Saturday, June 11, 2016

The conservative case for libertarian immigration policy

Conservatives Should Adopt Libertarian Immigration Policy - Alex Nowrasteh, The Federalist:

June 7, 2016 - "Former Republican governor of New Mexico and Libertarian presidential candidate Gary Johnson has a vision for America fundamentally different from Donald Trump’s. Perhaps the most striking difference is on immigration. Johnson’s mantra of more visas and legalization lie in stark contrast to Trump’s call for less immigration, a huge wall, and a 'deportation force.'

"Johnson’s support for immigration is fully consistent with libertarian principles, of course. The tragedy is that people have forgotten it is also consistent with conservative principles.

"American conservatives can find their pro-immigration roots in the American Founding. The Declaration of Independence complained that King George III '[H]as endeavored to prevent the population of these states; for that purpose obstructing the laws for naturalization of foreigners; refusing to pass others to encourage their migration hither.'

"That dislike of immigration barriers carried over to the Constitutional Convention. As Antonin Scalia Law School professor Ilya Somin has pointed out, there is no enumerated power in the Constitution that grants Congress the power to regulate most immigration....

"[Q]uantitative research that shows steady immigrant assimilation.... The Organisation for Economic Cooperation and Development’s “Indicators of Immigrant Integration 2015” finds successful and rapid economic and educational assimilation of immigrants in the United States, especially compared to Europe.... Economist Jacob Vigdor finds that modern immigrant civic and cultural assimilation is very similar to that of early twentieth-century immigrants and are if anything stronger now than they were a century ago'.... Immigrants and their children are assimilating well into American society and culture ... fears over assimilation are not good arguments to limit immigration or to create a large-scale government assimilation program that will likely backfire if our experience with other government programs is any indication.

"The labor market adapts well to immigration and, at worst, the vast majority of American workers either benefit or face no difference in wages. That’s true for three big reasons. First, most immigrants are either less skilled or most skilled than Americans, so there isn’t much competition. Second, because immigrants and American have different skills, many of the newcomers are actually complementary — meaning that more of them actually increase Americans’ wages. Third, immigrants buy goods and services in America, boosting demand for employers. Those three effects largely offset the potential drop in wages.

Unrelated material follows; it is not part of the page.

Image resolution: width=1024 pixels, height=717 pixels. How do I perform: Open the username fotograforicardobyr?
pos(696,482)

"Welfare is another concern but one vastly overblown.... When they do sign up, poor immigrant adults consume $941 less on average than similar natives and typically have better health outcomes. Poor immigrant children consume $565 fewer dollars than similar native-born children.

"Immigrants have a positive long-run fiscal impact on Medicare and Social Security. From 2002 to 2009, immigrants made 14.7 percent of contributions to Medicare Part A while only consuming 7.9 percent of all expenditures, contributing a net $13.8 billion annually to Medicare Part A. Natives took out a net $30.9 billion more from Medicare Part A than they paid in. Among Medicare enrollees, average expenditures were $1,465 lower for immigrants....

"Estimated impacts on the Social Security system vary widely. Based on actuarial information provided by the Social Security Administration, Stuart Anderson found that an increase in legal immigration by 33 percent would reduce the actuarial debt by 10 percent over 50 years, boosting revenues to Social Security by a present value of $216 billion over 75 years. Interestingly, a moratorium on immigration would increase the Social Security debt by almost a third.

"The taxes immigrants pay directly or indirectly by growing the economy combined with their lower consumption of government services and demographics make immigrants a fiscal wash. Basically, they come very close to covering their own government consumption or maybe even produce a slight surplus.

"Immigrants are less crime-prone than Americans, despite what the mainstream media may portray.

"The most interesting conservative restrictionist complaint is that immigrants will overturn American political and economic institutions.... I spend a lot of time working on and studying this issue. In a recent academic paper, we compared economic freedom scores with immigrant populations across 100 countries over 21 years. We found that the larger a country’s immigrant population was in 1990, the more economic freedom increased in the same country by 2011. The immigrant’s country of origin, and whether they came from a poor nation or a rich one, didn’t affect the outcome....

"Every concern about immigrants ruining American life, our prosperity, or overturning our culture and institutions are as old as this country. Each time those concerns have turned out to be wrong.... A legal means for workers of all skill levels to work, live, and eventually become citizens will return our immigration system to its traditional roots, crush the black market, restore law and order, and grow the economy at little cost."